Fast track — ArticlesRecent cancer survival in Europe: a 2000–02 period analysis of EUROCARE-4 data
Introduction
The crude annual incidence of cancer in Europe has been estimated at 338 per 100 000 population for eastern Europe and 447 per 100 000 population in western Europe.1 To measure the overall effect of the management of cancer, data on population-based survival are important. According to the EUROCARE studies,2, 3, 4, 5, 6, 7 survival varies greatly across Europe for common and rare malignancies. These variations can be explained by a number of factors, including differences in the quality of cancer-treatment facilities, in screening programmes, in evidence-based best-practice guidelines, in facilities for radiotherapy, and in access to new anticancer drugs. The results of the EUROCARE studies have encouraged governments in European Union (EU) member states to improve cancer services by increasing their organisation and investments, developing screening programmes, and providing more rapid access to state-of-the-art diagnostic facilities and treatment.8, 9
One of the limitations of long-term survival estimates derived from conventional survival analyses is that they refer to cohorts of individuals diagnosed many years before and not to patients diagnosed more recently; therefore, time trends in survival cannot be detected early (eg, the effects that earlier diagnosis or treatment might have on survival patterns). To address this limitation, period survival analysis has been used.10 Unlike traditional cohort analyses of survival, period analysis provides long-term survival estimates that also take into consideration survival of more recently diagnosed patients.
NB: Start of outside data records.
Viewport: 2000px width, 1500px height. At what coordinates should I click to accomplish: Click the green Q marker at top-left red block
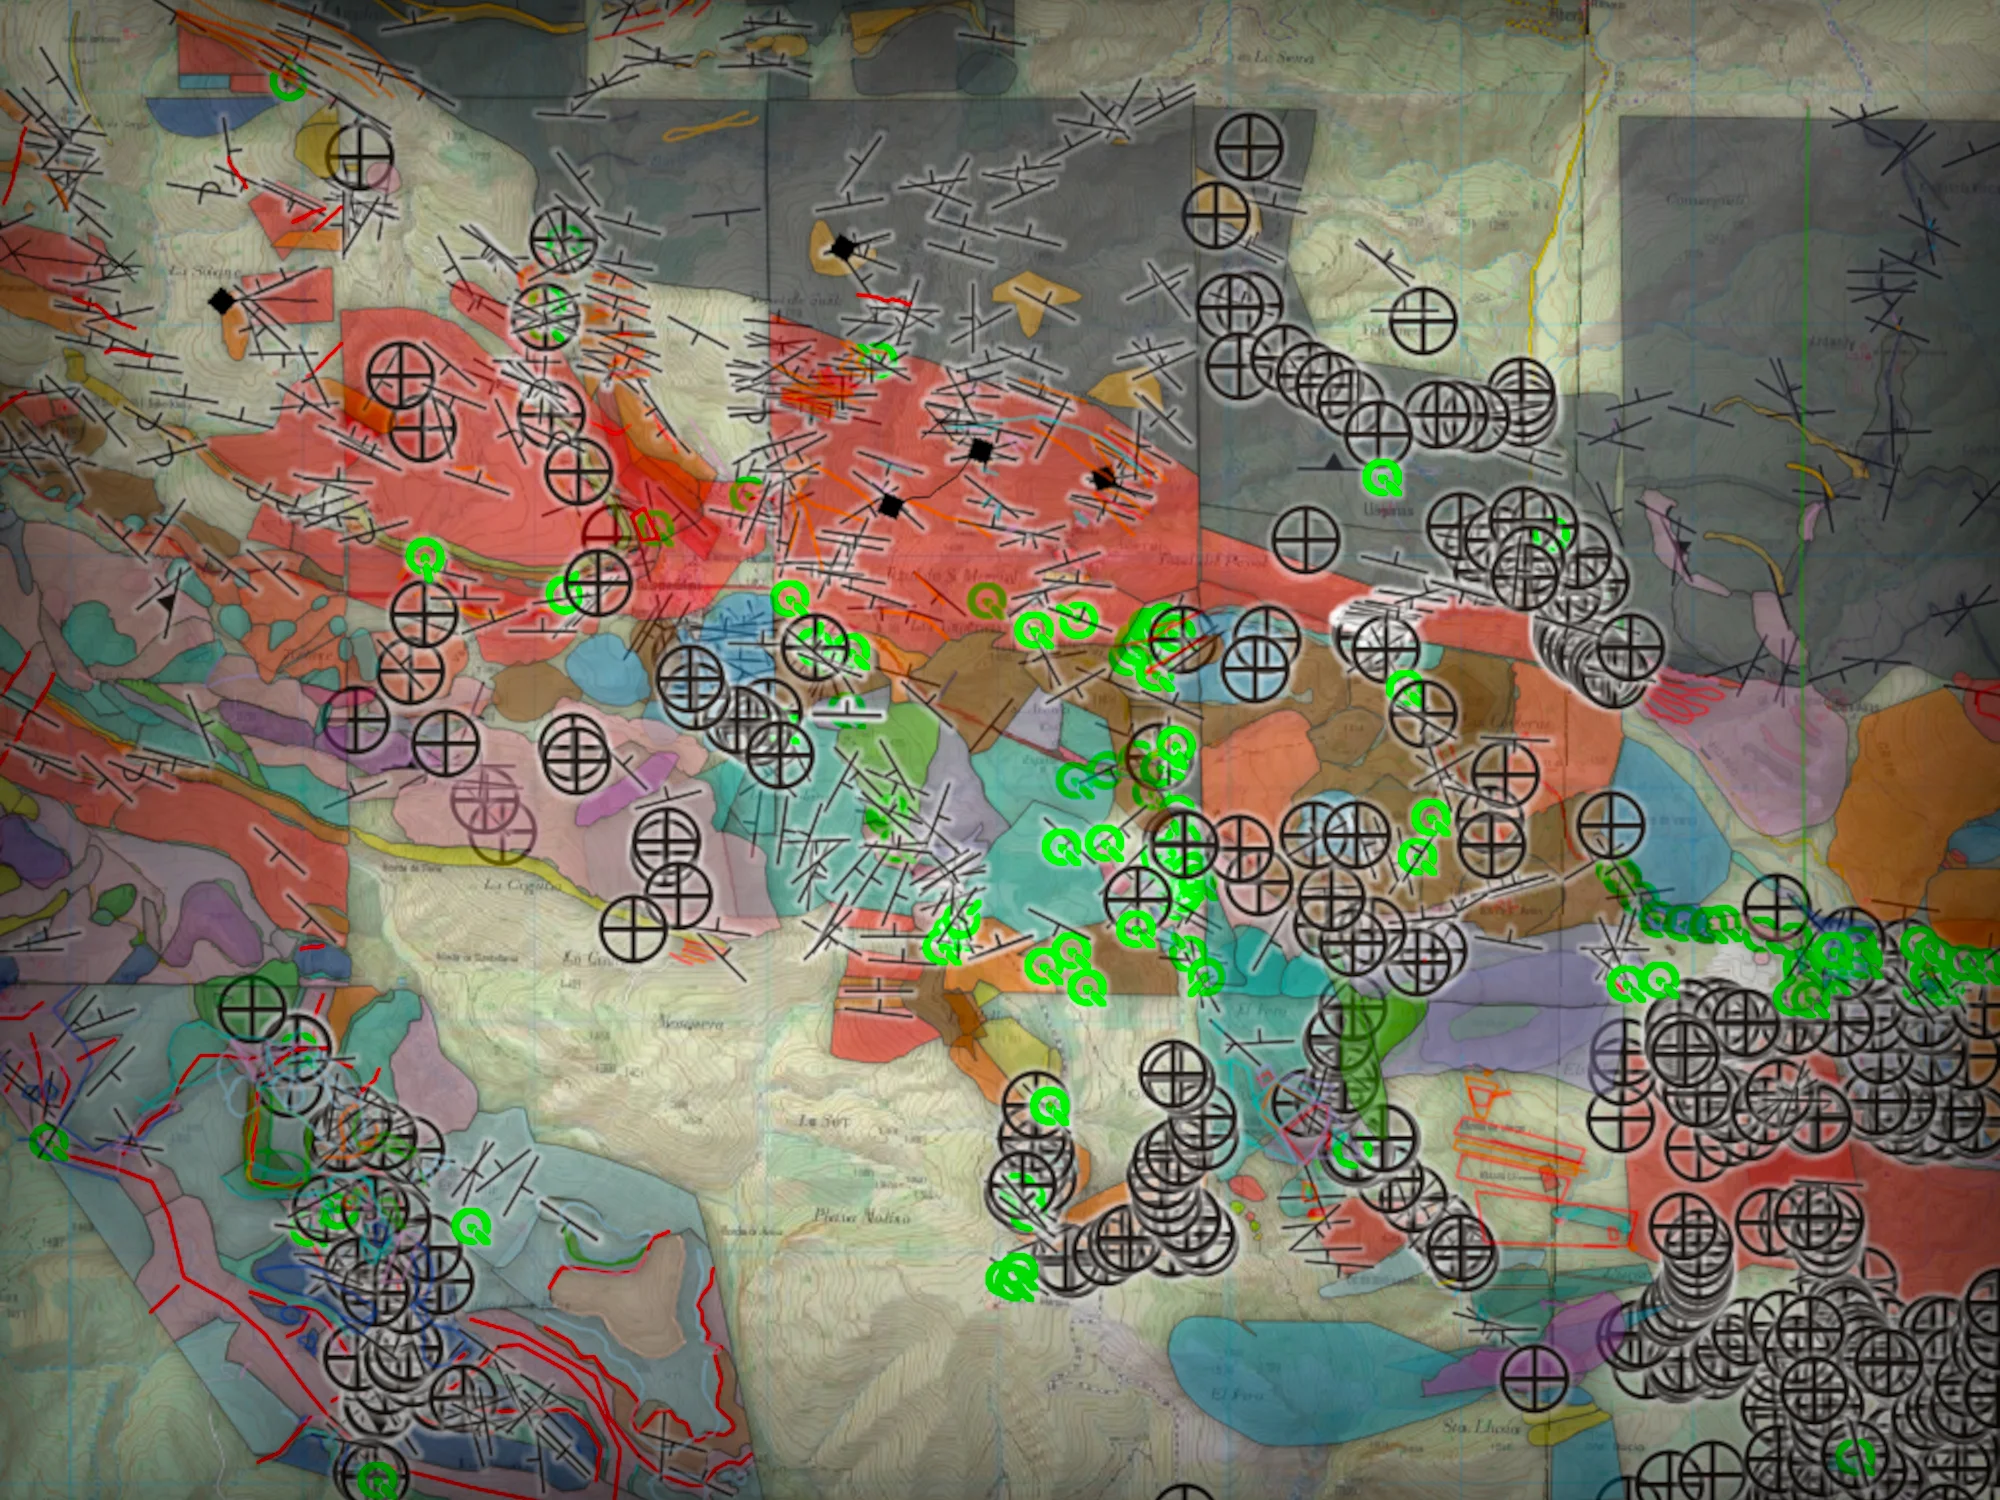pos(289,82)
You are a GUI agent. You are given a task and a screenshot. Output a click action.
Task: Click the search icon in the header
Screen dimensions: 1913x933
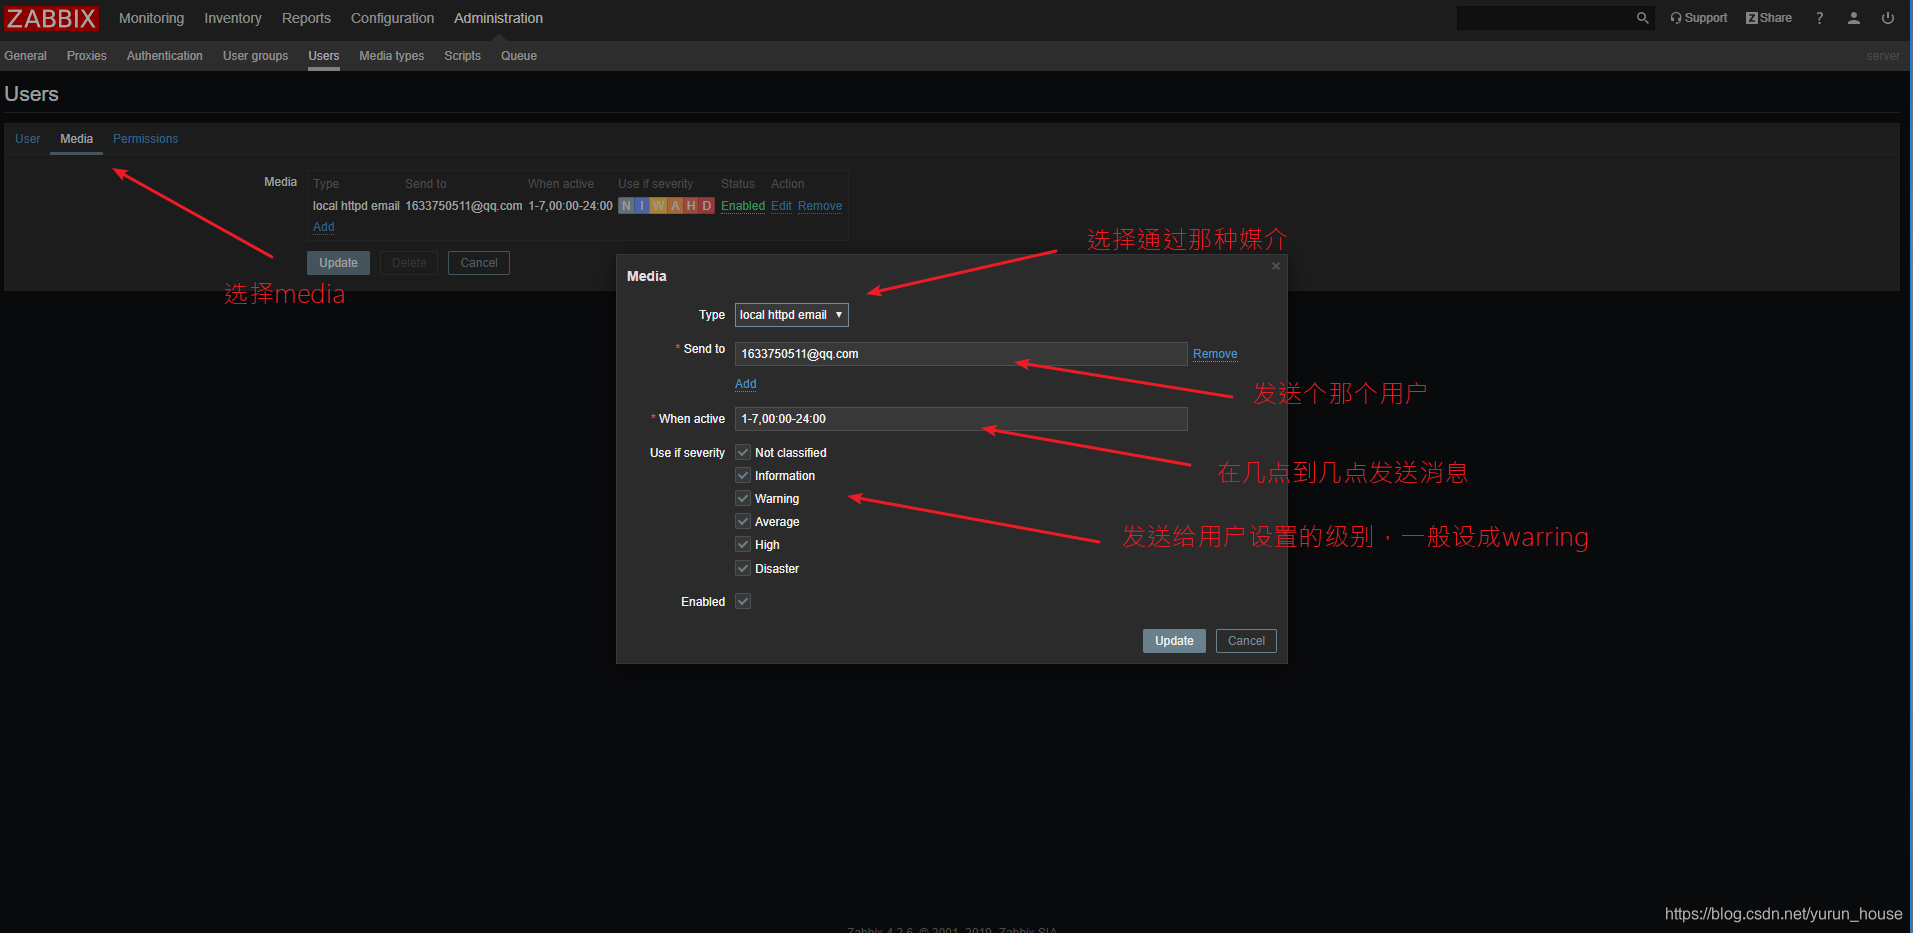[x=1642, y=17]
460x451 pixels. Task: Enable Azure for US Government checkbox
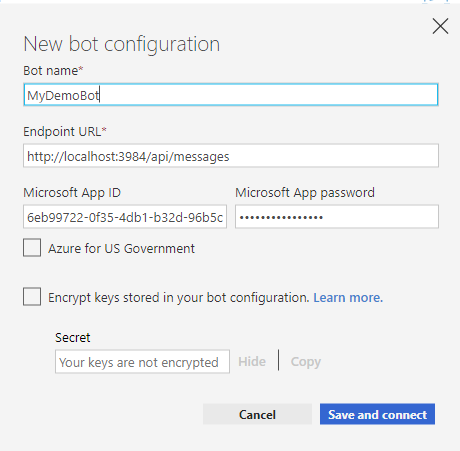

In the current study, we applied the period-analysis method to data, collected by the European cancer registries, of patients diagnosed from 1978 to 2002 to estimate recent survival by country and cancer site, and to assess survival changes in Europe. Survival 5 years after diagnosis was used as the indicator of outcome. We also compared our findings with data on cancer survival in the USA from the US SEER (Surveillance, Epidemiology, and End Results) programme.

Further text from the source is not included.